* [ABOUT THIS EXERCISE]:
Repeat, word for word, each of the records shown below, without their pictures.

* [RECORDS FOR PROCESSING]:
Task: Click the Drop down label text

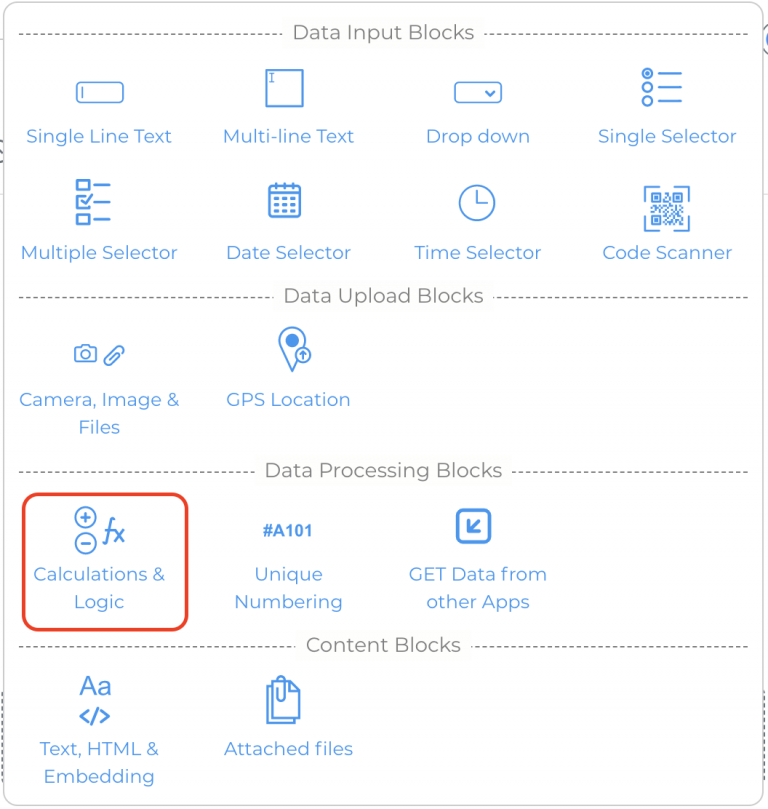Action: [478, 136]
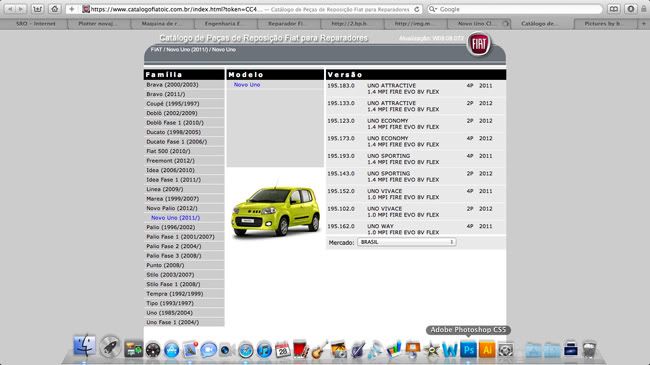This screenshot has width=650, height=365.
Task: Select the Novo Uno model link
Action: 247,85
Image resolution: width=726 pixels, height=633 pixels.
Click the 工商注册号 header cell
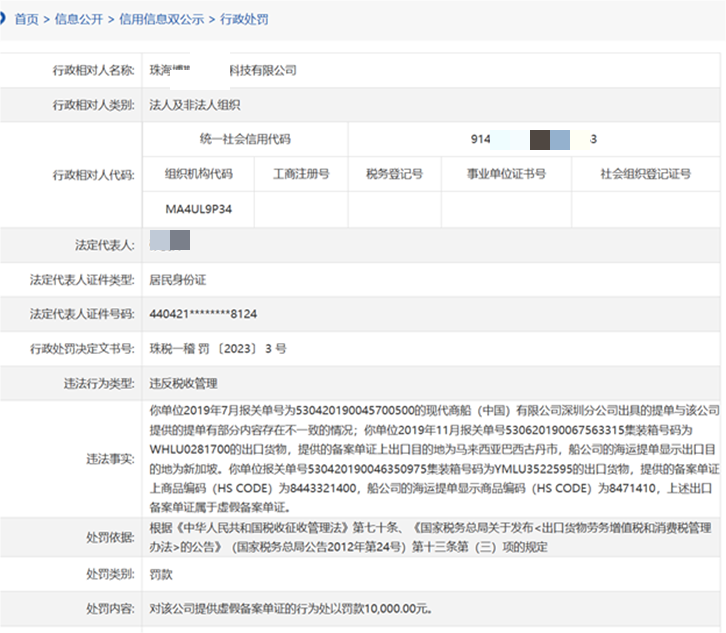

* [RESULT FOR THIS EXERCISE]:
Task: Click the Drop down label text

Action: [478, 136]
This screenshot has width=650, height=365.
Task: Select the Novo Uno model link
Action: 247,85
Image resolution: width=726 pixels, height=633 pixels.
Click the 工商注册号 header cell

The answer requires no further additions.